Random IRI experiment aligned to lick-onset: Reward Number–DA association analyzed as within-session (Trial Number) and between-session (Session Number) linear effects.

The average reward signal shows the average trace with standard error of the mean indicated by the shaded region. The Trial Number Session Number effects are FLMM coefficient estimate plots.

Random IRI experiment aligned to reward-delivery: Reward Number–DA association analyzed as within-session (Trial Number) and between-session (Session Number) linear effects.

The average reward signal shows the average trace with standard error of the mean indicated by the shaded region. The Trial Number Session Number effects are FLMM coefficient estimate plots.

FLMM identifies how the signal increases across trials during Cue Period and decreases across trials after reward-delivery (3 sec).

Background Reward Experiment Analyses

FLMM identifies how the signal evolves across trial time-points, and how the temporal location of transients progresses across sessions in a statistically significant manner.

The panels show coefficient estimates from FLMM analyses of the “backpropagation” experiment. Panel (A) contains the intercept term plot corresponding to the average signal on the first session of training. The “Early” (0-1s), “Mid” (1-2s), and “Late” (2-3s) bars show the trial time-periods that the original authors used to calculate summary AUC measures. Trials are aligned to cue onset (cues lasted 2s) and rewards were delivered at 3s. Panels (B)-(D) show the coefficient estimates corresponding to the mean change in signal values from 2nd, 3rd or 4th sessions, respectively, compared to the first session (positive values indicate an increase from the first session). Plots are aligned to cue onset.

Individual-level coefficient estimates from FLMM analyses of “backpropagation” experiment: gold lines indicate the fixed-effect estimates and grey lines indicate animal-specific functional random-effect estimates (Best Linear Unbiased Predictor. Panel (A) contains the intercept term plot where the title provides an interpretation: the average signal on the first session of training. The “Early” (0-1s), “Mid” (1-2s), and “Late” (2-3s) bars show the trial time-periods that the original authors used to calculate summary AUC measures. Trials are aligned to cue onset and rewards were delivered at 3s. Panels (B)-(D) show the coefficient estimates which are interpreted as the change in mean signal from 2nd, 3rd or 4th sessions, respectively, compared to the first session (positive values indicate an increase from the first session). Plots are aligned to cue onset.

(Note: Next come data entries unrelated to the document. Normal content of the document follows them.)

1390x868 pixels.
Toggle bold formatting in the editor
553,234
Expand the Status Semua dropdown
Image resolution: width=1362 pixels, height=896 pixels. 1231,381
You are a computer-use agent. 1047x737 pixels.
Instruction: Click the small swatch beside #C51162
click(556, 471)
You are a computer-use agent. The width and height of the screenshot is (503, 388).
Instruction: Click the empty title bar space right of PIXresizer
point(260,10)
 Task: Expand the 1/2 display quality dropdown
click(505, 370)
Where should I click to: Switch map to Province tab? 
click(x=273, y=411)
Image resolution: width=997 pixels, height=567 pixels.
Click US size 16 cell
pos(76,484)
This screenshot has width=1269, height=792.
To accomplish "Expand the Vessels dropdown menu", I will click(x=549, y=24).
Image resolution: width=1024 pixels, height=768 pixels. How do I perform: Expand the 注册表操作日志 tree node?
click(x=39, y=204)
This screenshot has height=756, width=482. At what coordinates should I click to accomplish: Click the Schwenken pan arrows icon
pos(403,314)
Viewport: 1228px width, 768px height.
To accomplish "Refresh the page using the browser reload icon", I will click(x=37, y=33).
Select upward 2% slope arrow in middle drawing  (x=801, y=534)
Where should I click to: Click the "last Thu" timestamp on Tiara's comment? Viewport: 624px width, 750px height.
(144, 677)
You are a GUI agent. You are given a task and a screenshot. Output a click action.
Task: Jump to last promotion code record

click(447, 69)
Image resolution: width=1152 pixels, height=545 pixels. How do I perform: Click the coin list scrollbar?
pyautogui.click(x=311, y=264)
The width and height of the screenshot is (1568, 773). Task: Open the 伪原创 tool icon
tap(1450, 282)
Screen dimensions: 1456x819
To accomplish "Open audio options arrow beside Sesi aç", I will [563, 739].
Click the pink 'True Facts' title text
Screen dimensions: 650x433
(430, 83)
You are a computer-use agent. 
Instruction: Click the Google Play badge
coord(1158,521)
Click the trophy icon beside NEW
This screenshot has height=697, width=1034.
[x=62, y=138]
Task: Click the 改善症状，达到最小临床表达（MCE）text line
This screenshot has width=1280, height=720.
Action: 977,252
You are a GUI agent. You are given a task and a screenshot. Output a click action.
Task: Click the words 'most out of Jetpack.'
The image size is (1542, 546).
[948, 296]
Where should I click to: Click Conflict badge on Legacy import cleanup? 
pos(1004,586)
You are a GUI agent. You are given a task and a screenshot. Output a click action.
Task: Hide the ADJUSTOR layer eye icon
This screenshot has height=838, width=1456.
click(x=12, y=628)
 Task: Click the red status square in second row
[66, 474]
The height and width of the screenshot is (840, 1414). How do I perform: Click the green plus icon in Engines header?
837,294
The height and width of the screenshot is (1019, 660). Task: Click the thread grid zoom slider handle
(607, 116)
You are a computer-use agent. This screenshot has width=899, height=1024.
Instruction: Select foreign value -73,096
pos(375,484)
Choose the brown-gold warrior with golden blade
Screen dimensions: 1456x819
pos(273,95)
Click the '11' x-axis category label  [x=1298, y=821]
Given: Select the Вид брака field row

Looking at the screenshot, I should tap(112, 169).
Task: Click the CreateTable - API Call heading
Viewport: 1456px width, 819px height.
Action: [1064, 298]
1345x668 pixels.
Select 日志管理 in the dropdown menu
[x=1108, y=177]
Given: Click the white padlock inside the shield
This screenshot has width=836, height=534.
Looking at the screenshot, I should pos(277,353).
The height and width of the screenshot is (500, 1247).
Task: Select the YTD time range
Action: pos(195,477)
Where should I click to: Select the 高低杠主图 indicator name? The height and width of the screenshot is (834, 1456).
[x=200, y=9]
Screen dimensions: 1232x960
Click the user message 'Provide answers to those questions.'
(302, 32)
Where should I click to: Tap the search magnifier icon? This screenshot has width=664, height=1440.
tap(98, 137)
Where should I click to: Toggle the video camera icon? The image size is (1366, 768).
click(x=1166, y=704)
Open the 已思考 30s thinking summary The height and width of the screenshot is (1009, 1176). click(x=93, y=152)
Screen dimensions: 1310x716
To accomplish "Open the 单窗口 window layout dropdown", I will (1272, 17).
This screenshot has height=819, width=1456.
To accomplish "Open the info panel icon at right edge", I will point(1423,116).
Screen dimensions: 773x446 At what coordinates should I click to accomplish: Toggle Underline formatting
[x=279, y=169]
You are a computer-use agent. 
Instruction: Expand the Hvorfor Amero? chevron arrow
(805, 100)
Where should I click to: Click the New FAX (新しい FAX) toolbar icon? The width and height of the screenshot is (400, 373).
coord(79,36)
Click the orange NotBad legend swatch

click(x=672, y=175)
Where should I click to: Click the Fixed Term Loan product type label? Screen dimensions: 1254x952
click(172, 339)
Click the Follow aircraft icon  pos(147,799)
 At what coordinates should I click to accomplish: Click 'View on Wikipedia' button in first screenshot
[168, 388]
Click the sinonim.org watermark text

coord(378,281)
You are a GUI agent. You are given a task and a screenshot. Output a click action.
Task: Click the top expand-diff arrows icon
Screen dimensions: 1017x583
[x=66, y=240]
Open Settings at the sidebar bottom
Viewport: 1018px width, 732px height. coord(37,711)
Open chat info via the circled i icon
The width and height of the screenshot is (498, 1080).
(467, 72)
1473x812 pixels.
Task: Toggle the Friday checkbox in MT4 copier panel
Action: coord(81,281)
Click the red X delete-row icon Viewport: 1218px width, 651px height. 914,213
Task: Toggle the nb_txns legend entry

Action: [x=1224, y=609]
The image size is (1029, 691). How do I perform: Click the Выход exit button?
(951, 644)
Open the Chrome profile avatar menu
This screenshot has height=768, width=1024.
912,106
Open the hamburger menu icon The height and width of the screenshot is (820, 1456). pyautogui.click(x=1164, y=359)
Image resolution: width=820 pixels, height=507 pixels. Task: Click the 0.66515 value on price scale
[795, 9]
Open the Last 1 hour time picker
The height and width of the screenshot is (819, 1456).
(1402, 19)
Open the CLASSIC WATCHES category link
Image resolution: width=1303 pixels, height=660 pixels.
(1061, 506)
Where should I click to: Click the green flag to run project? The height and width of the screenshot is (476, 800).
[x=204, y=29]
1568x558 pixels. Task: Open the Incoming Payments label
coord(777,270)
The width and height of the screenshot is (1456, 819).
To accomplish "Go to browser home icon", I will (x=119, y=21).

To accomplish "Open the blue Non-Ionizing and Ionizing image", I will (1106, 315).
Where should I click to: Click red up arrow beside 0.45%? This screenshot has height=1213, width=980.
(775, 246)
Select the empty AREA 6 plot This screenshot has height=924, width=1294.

Summary measure analyses are highly sensitive to minor changes in the summary time-window. (A) Average Short/Long delay data. Bars show cue period length used in (2s) and “extended” delays analyzed in additional simulations. (B) Estimation error (RMSE), where, associated with mean difference during the cue periods (panels) and n on the x-axis. Lower numbers indicate more accurate estimates. (C) pointwise 95% CI coverage associated with mean difference during cue period (panels) and n on the x-axis. Higher values indicate better CI coverage. (D) Statistical power during cue period. The LMM and t-test were fit on the signal averaged over the cue period and thus each simulation replicate yields a single indicator of CI inclusion or statistical significance, which we represent with a line plot. For other methods, estimates are provided at each time-point and performance is averaged across the time-points. We summarize these simulation replicate-specific averages with a boxplot.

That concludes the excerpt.